An elderly millionaire B.C. widow has been ordered to pay her younger "trophy husband" $157,000 in spousal support after the bitter end to their 14-year relationship.
Even though 86-year-old Valerie Fortune Brown wasn't legally married to Gordon Walker, who's 20 years younger, the B.C. Supreme Court ruled theirs was spousal relationship and the unemployed Walker was entitled to support, The Canadian Press reports.
But reading Justice Randal Wong's decision, you get the impression the judge held his nose in awarding Walker the money.
Brown, an English-born former world-class figure skater and artist's model, had buried two husbands over the years. The second one, Vancouver businessman James Brown, left her very well off with a portfolio of investments worth more than $3 million and a large house on Yacht Road, in Sechelt, on the Sunshine Coast, a short ferry ride from Vancouver.
She met Walker, a high school-educated Ontario native living on welfare, in 1997 when both were working at a Sechelt poling station during an election. The lonely widow offered to circulate his resume but the relationship soon grew. She took him to lunch and dinner, bought him food hampers, a cell phone and a $120 pen, Wong wrote.
They started dating and became lovers, though Brown insists their relationship was platonic. She took him on trips, paying all the expenses, and gave him money to buy a house after he lost his rental apartment. Eventually Walker moved in to her Yacht Rd. home and the house she financed was sold, with Walker keeping the $229,000 proceeds as a "gift."
Brown also bought Walker a $10,000 Rolex watch and a Lexus SUV.
The key issues for Wong were whether Walker and Brown had a spousal relationship in the legal sense and, if so, whether Walker was entitled to financial support.
Brown contended Walker was merely a live-in friend who provided the security of a male escort and served as a companion and "heavy luggage porter" on trips.
But even though they slept in separate bedrooms in Brown's large home, Walker insisted they were sex partners. He would visit her room, announcing himself coyly as "the man from upstairs" to her giggles, the judge wrote.
Walker testified that he viewed himself as a "kept man" or "trophy husband." He never bothered finding work while he lived with Brown.
The two went on dozens of trips and attended social events together, which gave friends the impression they were a couple. They exchanged love notes and Brown marked the anniversary of the day they met. Photographs show them holding hands, hugging and cuddling.
"Throughout their 14 years together, they enjoyed a lavish lifestyle paid by Ms. Brown," Wong wrote. "They lavished each other with expensive gifts [though ultimately paid for by the Respondent]."

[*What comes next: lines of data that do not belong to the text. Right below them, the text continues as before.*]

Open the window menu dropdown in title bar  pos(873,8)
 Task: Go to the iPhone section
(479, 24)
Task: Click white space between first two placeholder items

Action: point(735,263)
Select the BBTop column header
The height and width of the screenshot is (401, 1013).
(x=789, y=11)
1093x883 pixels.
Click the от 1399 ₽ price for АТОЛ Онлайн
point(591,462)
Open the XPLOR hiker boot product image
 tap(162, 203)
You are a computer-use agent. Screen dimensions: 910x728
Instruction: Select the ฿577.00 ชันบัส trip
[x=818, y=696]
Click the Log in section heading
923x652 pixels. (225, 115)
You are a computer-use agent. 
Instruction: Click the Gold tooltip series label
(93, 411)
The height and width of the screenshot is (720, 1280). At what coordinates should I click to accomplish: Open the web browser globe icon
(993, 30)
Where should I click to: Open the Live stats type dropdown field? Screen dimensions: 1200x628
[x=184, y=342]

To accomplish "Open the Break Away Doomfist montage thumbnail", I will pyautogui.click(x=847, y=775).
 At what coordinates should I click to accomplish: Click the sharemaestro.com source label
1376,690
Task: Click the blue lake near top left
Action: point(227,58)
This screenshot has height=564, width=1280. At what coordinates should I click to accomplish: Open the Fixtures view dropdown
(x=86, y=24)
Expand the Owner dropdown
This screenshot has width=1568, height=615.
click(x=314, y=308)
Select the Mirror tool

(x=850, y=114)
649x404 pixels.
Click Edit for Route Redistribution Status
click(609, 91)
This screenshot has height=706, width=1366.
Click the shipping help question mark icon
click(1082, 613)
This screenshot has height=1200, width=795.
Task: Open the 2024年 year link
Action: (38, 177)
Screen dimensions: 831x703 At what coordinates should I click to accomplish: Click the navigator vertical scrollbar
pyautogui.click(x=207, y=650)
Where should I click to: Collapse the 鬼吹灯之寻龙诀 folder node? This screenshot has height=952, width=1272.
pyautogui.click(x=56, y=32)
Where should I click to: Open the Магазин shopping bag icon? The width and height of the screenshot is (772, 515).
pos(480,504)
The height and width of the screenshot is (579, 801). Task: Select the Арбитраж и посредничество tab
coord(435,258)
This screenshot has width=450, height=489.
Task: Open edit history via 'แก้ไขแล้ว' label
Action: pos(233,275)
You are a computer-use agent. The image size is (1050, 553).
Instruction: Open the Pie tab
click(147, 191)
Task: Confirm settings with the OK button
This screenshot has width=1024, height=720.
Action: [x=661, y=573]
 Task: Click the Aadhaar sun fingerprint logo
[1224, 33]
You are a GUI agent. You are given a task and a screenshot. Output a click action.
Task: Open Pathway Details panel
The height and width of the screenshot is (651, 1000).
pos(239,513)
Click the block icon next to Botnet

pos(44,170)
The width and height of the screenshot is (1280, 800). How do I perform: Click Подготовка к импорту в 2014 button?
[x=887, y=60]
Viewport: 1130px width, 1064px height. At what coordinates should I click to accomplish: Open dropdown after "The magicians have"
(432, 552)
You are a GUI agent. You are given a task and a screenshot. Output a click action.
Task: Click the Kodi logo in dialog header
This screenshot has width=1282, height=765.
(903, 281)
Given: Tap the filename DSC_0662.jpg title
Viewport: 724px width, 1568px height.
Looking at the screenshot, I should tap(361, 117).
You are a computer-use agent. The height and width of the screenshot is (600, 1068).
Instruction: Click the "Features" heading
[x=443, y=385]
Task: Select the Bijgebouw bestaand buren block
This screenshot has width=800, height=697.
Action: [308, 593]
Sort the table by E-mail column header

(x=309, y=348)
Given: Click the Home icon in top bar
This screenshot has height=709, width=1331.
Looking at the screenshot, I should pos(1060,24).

But their relationship soured. Wong said Walker was mercurial in his moods and became more assertive and demanding, especially when it came to money.
He wanted a bigger share of her assets, which she wanted to conserve for her adult children. She felt he was abusing his access to her credit cards, obtaining large cash advances, and secretly withdrawing money from their joint bank accounts.
The two finally split a year ago when she threw him out of her home. Still, he left with a $606,000 settlement from a share of the Yacht Rd. property she'd given him. After the breakup, a depressed Walker gambled away about $100,000.
Wong said regardless of the conflicting testimony about their sexual relationship, Walker and Brown were in a spousal relationship. Now 66 and in apparent dodgy health, Walker's employment prospects are limited, the judge said.
"He clearly has needs," Wong said in granting Walker's demand for support, and Brown "still has ample means" after paying it.
That's the legal decision, but Wong clearly was not sympathetic to Walker the man.
After they broke up, Walker threatened to publish a graphically detailed memoir about his relationship with Brown, samples of which he sent to her lawyer. He suggested Brown pay him $350,000 to avoid embarrassment and humiliation if the writings were circulated to her family and friends in the skating world.
To prevent that, Wong upheld a lower-court temporary restraining order keeping Walker from distributing the material in any form, including online.
"Mr. Walker’s threats of publication were improper and reprehensible to intimidate Ms. Brown in order to extract a financial gain," Wong said in making the injunction permanent.
Walker will also have to pay the likely substantial cost of the litigation out of his settlement instead of Brown being forced to pay, which is usual in successful cases.
"The Claimant’s conduct is deserving of rebuke such that this Court should disassociate itself from his behaviour; warranting an order denying him costs," Wong said.